Gendering Sport: Football and Masculinity


Football is probably one of the most famous sports in Indonesia although there has not been any significant achievement in this field for quite some times. Growing up as a boy, football became some sort of obligatory sport to play, or just to be liked.  But who says so? Who says it is obligatory? When you’re a boy and you don’t like football, there will be some people, and most of them are males, who will comment “you’re a boy and you don’t like football? For heaven’s sake!” From this comment, it seems like football is somehow gendered, to be male sport. To be masculine, boy/man should love, or just like football.


Football is gendered. Yes, sport which is supposed to be genderless is gendered. Football is a man. Football’s gendering is constructed through some points. First, it is constructed by the players. In football there are twenty two males on the field. The players quite often meet the standard of masculine man. They have the ‘Greek God’s’ body with six (or even eight) packs and muscular arms. The display of the body makes up football players as macho, and thus as masculine men. Therefore, it is quite often that football players become the icon of masculinity. The body posture of football players are often displayed in some advertisement.

The other point that constructs football as man is by the display of various masculine traits such as strength, accuracy, strategy, endurance and speed during the game. These values are connotated with man. The values emphasize activeness, a value that is streotyped to be man’s characteristic. When we watch football we actually see these masculinity displays. The twenty two players play in the football field trying to compete and make some goals. It is also quite often that they should stand in the midst of rain or in the cold breeze of winter (in Europe). No matter how the weather and condition is, the show must go on. These distractions add the masculine image to the football players, positioning them to be the MAN who can stand against all of the distractions.

In addition, there is sexual imagery that is attached in the football. I don’t know in your culture, but I’ve got this in my culture. When a goal is made it becomes the metaphor of sexual intercourse. There are many jokes that compare goal and sexual intercourse. Thus, it displays the male as the ordinate, as the one who is in control. It completes gendering football as the male’s sport.

Therefore, when one male watches football he consumes these masculine images. Males seek for the identification of masculinity in football.
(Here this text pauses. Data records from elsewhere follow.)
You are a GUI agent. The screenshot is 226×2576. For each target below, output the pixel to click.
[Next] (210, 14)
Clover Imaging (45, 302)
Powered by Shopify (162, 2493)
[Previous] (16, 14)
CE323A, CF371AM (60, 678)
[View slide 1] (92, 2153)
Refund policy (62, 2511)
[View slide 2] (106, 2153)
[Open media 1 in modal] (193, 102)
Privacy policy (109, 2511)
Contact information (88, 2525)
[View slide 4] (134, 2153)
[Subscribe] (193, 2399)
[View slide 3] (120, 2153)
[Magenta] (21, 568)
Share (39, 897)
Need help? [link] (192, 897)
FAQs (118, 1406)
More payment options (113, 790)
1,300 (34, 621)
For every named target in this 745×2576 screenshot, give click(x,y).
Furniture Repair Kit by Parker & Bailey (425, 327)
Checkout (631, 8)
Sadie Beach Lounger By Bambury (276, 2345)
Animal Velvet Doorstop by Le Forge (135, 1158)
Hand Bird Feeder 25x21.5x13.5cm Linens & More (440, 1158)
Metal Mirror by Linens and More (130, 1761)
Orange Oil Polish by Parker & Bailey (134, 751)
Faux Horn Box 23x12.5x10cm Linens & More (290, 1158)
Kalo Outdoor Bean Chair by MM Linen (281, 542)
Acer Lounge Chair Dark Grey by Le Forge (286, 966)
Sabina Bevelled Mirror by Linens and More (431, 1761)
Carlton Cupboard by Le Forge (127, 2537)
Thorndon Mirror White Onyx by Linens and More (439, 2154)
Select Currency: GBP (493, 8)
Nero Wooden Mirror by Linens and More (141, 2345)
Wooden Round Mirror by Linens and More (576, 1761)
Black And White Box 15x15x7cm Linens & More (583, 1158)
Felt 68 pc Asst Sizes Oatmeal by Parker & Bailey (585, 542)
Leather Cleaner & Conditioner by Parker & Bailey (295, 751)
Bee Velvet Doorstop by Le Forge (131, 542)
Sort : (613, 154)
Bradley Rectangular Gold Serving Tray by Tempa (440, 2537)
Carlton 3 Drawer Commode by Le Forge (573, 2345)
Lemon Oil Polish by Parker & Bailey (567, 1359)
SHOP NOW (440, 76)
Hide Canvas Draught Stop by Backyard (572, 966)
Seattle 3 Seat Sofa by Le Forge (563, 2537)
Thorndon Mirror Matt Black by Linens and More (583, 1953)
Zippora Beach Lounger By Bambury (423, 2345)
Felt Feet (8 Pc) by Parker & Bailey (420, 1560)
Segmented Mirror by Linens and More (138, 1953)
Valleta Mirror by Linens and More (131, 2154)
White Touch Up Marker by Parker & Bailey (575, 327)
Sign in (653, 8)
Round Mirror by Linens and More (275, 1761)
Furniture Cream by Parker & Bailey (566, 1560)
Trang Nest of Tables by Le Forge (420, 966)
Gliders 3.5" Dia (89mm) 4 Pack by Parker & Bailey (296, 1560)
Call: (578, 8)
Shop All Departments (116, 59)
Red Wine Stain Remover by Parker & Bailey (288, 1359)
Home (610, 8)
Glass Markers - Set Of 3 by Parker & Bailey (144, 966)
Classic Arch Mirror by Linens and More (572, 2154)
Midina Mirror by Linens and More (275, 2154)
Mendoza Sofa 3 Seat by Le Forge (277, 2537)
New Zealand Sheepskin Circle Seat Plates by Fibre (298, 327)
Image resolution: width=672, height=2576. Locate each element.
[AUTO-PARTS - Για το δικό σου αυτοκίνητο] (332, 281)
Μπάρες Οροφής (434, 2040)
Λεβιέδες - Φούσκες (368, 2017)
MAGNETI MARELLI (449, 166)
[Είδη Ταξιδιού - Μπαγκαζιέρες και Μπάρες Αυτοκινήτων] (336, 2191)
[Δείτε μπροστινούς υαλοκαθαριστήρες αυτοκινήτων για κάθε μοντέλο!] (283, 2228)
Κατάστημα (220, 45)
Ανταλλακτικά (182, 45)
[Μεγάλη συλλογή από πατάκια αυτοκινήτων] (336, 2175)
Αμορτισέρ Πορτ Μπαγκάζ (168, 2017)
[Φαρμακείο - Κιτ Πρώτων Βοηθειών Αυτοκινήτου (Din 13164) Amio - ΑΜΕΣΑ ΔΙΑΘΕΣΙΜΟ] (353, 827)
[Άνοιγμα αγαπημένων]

Males who do not like footballs or rarely watch them are considered not masculine enough. But, that is just a social construction afterall.

Then what about women who love  playing football. Last week, there was a FTV ‘Film Television’ in SCTV that told about a girl who loves to play football. In the FTV she is depicted as tomboy girl. She is more masculine than her male friends. It seems like true, when women love playing (not watching football) she is somehow considered as a “masculine” girl. It is because when she plays football she also consumes the gender stereotypes attached to it. She genderes herself to be masculine. But still, it is her right to choose to be so. Even, there is the World Cup Women Football held by FIFA in June 26. It shows that the concept of gender is fluid.